Wel namen de voorraden van materialen in oktober nog toe, vermoedelijk door de gedaalde productie en doordat eerder bestelde goederen nog binnenkomen. De voorraden gereed product zijn nu voor het eerst sinds december vorig jaar aan het afnemen. De afbouw van voorraden wordt waarschijnlijk versneld door de sterke stijging van de rente, die het financieren van voorraden duurder maakt.

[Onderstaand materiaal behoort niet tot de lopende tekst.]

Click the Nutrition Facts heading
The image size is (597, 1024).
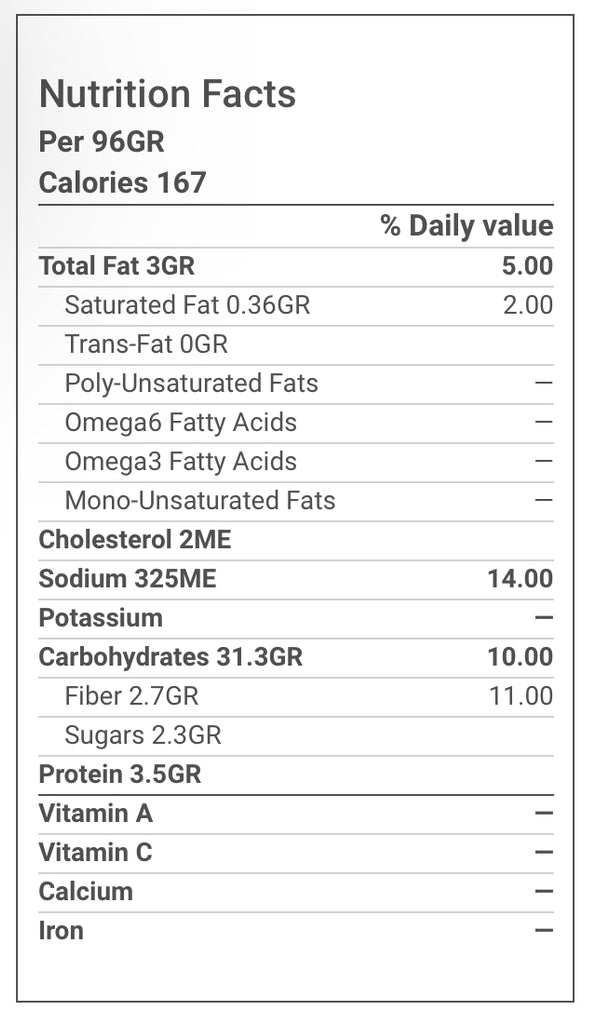(167, 93)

Beter functionerende supply chains

Swart: ‘Het zweepslag-effect verdiept nu de crisis in de Nederlandse industrie, maar is van tijdelijke aard. Zodra overtollige voorraden zijn opgesoupeerd, kan de vraag naar halffabricaten wat herstellen. Deze ernstige crisis kent daarnaast ook voordelen, zoals afnemende stijging van inkoopprijzen en beter functionerende supply chains.’

In oktober steeg ook de productie van investeringsgoederen, vermoedelijk doordat de auto- en machine-industrie eindelijk meer halfgeleiders en elektronische onderdelen ontvangen. Orderportefeuilles voor investeringsgoederen namen bovendien verder toe, wat er volgens Swart op wijst dat daar ruimte is voor groei als materiaaltekorten verder afnemen.

Gevolgen energiecrisis voor Nederlandse industrie

De energiecrisis kan grote gevolgen hebben voor energie-intensieve bedrijven in Europa, bijvoorbeeld in de basismetaalindustrie en in de basischemie. De Nederlandse aluminiumfabriek Damco, het voormalige Aldel, staat op de rand van een faillissement, en het Duitse BASF, het grootste chemieconcern ter wereld, heeft besloten de operatie in Europa af te schalen en meer te investeren in China.

‘Maar de meeste Nederlandse industriële bedrijven lijkt dit lot te worden bespaard. De afname van de inkoopmanagersindex is al aan het vertragen, wat erop wijst dat de bodem misschien snel bereikt is. Bovendien groeide in oktober de werkgelegenheid in de industrie nog altijd, een duidelijk teken van vertrouwen’, aldus Swart.